Sem entender o inesperado chamamento, D. Zica, assustada, dirige-se até a sala. A cena era grotesca: em pé, o jovem segurava o olho direito com uma das mãos e, na ponta dos pés, dava saltos espaçados a cada novo pedido de auxílio:

– Meu olho, mãe! Ah, meu Deus! Espirrei e o olho esbugalhou. Por favor, mãe, ajude aqui!

– Calma, meu filho!

O adolescente, com a mão espalmada para cima em forma de súplica e segurando o olho que pendia fora da órbita, consumava outro estágio do sofrimento daquela família – desde o acidente, lutavam contra os prognósticos na tentativa de livrá-lo da parcial invalidez. Aos poucos, entretanto, a mãe percebia o pequeno e franzino filho, o mais novo do casal, perdendo, gradualmente, a visão.

“O impacto da castanhola, senhora, afetou a câmara localizada na parte anterior do olho, alterando a pressão interior, manchando a córnea e reduzindo imediatamente a visão; a íris foi danificada e houve deslocamento do cristalino” – D. Zica já reprisara incontáveis vezes a explicação dada pelo médico plantonista na emergência do Hospital... Voltando do transe, temporário desligamento da real situação, e buscando forças para não desmoronar, a mãe percebia a gravidade do infortúnio: o filho perderia não apenas a visão, mas o olho também.

Levaram-no ao hospital. Os médicos tentaram recompor as estruturas do globo ocular, mas o – já – debilitado olho não resistiu, desfalecendo. Imóvel, fulminando o teto do centro cirúrgico, uma das partes do corpo de Vesgo estava morta, merecendo justas honras fúnebres.

Abrem o jazigo da família. Limpam as covas dos familiares mortos e se preparam para o sepultamento. Aparece o féretro do patriarca da família; ao lado, dois outros caixões enfeitam o mausoléu. Vesgo pega o olho que estava guardado dentro do bolso e o coloca no túmulo, em cima do caixão do avô. As avós ensaiam algumas ladainhas, Fabbio faz o sinal da cruz por três vezes e D. Zica, confortada pelos braços do marido, comenta diante de todos:

– O sonho de ver meu filho se tornar oficial do Exército acabou!

Vários outros sonhos findavam ali. A cerimônia enterrava a matéria, mas a dualidade se complementa no incorpóreo.

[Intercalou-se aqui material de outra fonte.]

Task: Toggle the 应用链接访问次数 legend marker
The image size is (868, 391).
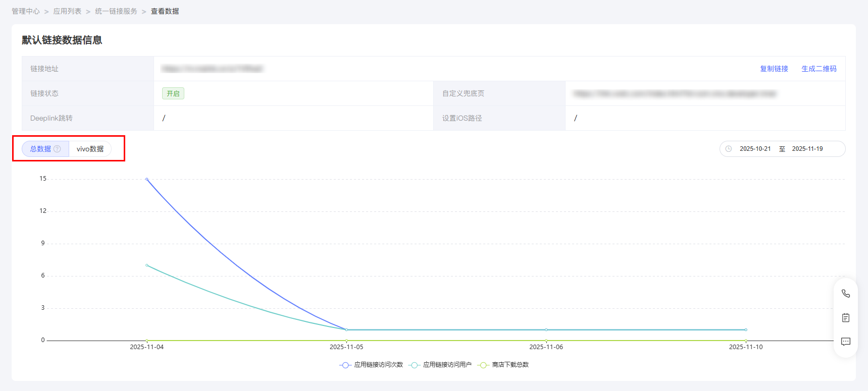Action: [345, 365]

Um a um todos desapareceram. Vesgo resolveu ficar. Dentro do sepulcro, agora protegido pela camada de concreto, o olho permanecia aberto, voltado para cima, divisando na escuridão da morte a plenitude da vida interrompida.

Os dias parecem inexpressivos, sem força. A alegria está distante de Vesgo – apesar da notoriedade causada pelo tampão ocular, tornando-o o pirata do bairro e da escola, ele anseia pela prótese ocular que lhe restabelecerá minimamente a estética perdida. A demora valeu a pena. Com o olho de vidro nos moldes atuais, mudando o formato de redondo para outro mais sutil, o resultado surpreendeu a todos.

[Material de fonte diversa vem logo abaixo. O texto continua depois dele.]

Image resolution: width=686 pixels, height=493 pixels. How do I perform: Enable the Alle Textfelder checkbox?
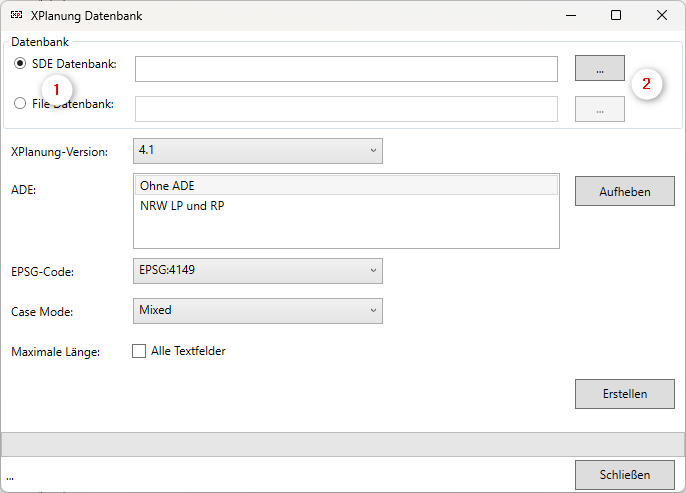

Segunda-feira. Oito horas da manhã. Duas viaturas da Polícia Civil se aproximam da Rua Pupilas de Outono, 33. D. Zica atende ao chamado da campainha:

– Bom dia, senhora! Por acaso isto aqui é do seu filho?

– Ah, meu Deus, que maravilha! É dele, sim! Estávamos angustiados desde sexta-feira. Obrigada! Meu filho retirou a prótese para tomar banho na escola depois de jogar bola com alguns amigos e quando voltou tinham levado o olho por brincadeira. Ele quase fica louco de tristeza...

– Lamentamos informar, senhora, mas além do olho encontramos o corpo de uma garota. E o olho do seu filho é a única prova que temos. Precisamos levá-lo para depor. Ele é o principal suspeito.

– Não! Meu filho não matou ninguém...

– Temos um mandato, senhora, e precisamos entrar.

– Ele ainda está dormindo, por favor, não façam isso...

Os policiais entram e conduzem Vesgo até a delegacia. Os burburinhos nas imediações demonstram a felicidade estampada nos rostos dos amigos e vizinhos.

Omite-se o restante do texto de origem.